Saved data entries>

• • • • •

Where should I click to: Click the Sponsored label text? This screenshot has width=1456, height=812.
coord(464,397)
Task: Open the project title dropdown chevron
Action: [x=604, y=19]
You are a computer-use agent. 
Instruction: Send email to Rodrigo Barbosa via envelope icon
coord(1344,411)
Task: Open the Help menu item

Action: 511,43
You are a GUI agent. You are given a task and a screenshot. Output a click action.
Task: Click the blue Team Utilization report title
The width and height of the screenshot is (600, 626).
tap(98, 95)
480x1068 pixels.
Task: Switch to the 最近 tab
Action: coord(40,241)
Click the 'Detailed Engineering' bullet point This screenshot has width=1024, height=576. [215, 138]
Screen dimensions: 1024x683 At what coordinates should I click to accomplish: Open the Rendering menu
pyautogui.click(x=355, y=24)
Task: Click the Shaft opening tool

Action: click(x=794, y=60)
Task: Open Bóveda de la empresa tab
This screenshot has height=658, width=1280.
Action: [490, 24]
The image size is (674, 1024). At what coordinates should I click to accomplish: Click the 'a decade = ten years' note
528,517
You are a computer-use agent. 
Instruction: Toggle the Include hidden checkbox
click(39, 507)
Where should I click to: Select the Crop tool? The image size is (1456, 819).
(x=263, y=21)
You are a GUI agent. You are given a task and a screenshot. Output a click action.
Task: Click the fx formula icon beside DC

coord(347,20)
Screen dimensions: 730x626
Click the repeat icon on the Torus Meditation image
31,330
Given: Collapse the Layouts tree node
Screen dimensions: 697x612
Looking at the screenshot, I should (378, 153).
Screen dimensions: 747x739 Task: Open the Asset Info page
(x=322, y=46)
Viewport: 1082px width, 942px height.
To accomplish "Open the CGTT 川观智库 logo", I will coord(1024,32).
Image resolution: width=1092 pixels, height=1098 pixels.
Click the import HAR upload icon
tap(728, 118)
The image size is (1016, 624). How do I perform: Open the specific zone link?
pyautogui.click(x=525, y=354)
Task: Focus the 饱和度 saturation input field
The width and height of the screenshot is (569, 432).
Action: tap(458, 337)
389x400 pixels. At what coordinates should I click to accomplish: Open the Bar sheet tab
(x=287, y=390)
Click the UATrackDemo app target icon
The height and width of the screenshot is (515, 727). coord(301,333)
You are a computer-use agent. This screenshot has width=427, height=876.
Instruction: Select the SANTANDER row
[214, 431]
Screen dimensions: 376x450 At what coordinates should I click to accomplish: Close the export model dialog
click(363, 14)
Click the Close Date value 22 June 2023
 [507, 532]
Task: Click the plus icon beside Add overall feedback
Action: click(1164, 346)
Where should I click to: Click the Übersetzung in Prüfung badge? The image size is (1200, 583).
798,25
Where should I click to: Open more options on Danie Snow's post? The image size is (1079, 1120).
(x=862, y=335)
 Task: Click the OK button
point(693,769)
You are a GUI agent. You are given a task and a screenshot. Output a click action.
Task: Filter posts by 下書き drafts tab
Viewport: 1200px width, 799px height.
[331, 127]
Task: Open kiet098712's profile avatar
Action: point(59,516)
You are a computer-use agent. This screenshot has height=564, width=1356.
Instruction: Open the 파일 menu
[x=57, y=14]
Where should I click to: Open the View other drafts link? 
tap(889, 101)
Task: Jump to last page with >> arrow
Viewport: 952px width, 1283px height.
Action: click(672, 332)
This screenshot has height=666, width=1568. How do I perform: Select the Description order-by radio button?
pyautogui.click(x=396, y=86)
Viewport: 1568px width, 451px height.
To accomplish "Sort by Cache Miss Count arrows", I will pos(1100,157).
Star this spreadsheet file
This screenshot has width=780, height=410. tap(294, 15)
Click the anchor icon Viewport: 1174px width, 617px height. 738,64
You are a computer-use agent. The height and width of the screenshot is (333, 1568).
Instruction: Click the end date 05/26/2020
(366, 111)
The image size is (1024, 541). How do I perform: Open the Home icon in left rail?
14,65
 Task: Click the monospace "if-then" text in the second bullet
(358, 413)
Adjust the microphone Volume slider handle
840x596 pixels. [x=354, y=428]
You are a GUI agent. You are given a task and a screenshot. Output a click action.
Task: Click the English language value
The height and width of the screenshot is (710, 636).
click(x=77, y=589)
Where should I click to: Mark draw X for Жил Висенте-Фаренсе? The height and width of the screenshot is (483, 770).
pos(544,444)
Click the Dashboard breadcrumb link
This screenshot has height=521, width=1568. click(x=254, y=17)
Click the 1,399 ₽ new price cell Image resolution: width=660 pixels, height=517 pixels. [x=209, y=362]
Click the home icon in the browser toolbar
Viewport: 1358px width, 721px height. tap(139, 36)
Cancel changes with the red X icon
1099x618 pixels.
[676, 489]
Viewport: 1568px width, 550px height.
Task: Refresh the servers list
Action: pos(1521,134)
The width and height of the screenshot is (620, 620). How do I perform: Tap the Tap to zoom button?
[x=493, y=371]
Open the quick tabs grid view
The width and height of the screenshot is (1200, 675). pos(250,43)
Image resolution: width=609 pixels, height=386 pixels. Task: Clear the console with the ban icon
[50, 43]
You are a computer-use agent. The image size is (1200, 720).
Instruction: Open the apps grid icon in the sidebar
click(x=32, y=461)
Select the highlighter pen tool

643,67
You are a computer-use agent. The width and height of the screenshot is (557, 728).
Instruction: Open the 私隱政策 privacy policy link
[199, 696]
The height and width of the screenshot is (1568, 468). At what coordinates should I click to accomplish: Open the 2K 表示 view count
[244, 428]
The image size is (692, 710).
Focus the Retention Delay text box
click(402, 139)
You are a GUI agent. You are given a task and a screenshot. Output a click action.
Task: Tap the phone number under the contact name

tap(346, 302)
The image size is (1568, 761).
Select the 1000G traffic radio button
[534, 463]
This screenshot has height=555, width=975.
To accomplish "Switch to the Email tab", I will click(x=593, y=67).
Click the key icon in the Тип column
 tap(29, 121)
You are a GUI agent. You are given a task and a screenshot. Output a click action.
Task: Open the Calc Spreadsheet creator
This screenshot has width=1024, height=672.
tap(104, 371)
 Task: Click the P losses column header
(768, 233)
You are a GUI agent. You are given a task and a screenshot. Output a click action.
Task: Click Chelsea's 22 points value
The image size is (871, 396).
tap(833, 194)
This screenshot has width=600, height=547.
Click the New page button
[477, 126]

• • • • •

WHAT YOU SHOULD DO> Each line above from the one with "Click the Dashboard breadcrumb link" up to and including the one with "You are a computer-use agent. The image" must be set down exactly, and no line outside that span may appear.

TASK SOLUTION>
Click the Dashboard breadcrumb link
This screenshot has height=521, width=1568. click(x=254, y=17)
Click the 1,399 ₽ new price cell Image resolution: width=660 pixels, height=517 pixels. [x=209, y=362]
Click the home icon in the browser toolbar
Viewport: 1358px width, 721px height. tap(139, 36)
Cancel changes with the red X icon
1099x618 pixels.
[676, 489]
Viewport: 1568px width, 550px height.
Task: Refresh the servers list
Action: pos(1521,134)
The width and height of the screenshot is (620, 620). How do I perform: Tap the Tap to zoom button?
[x=493, y=371]
Open the quick tabs grid view
The width and height of the screenshot is (1200, 675). pos(250,43)
Image resolution: width=609 pixels, height=386 pixels. Task: Clear the console with the ban icon
[50, 43]
You are a computer-use agent. The image size is (1200, 720).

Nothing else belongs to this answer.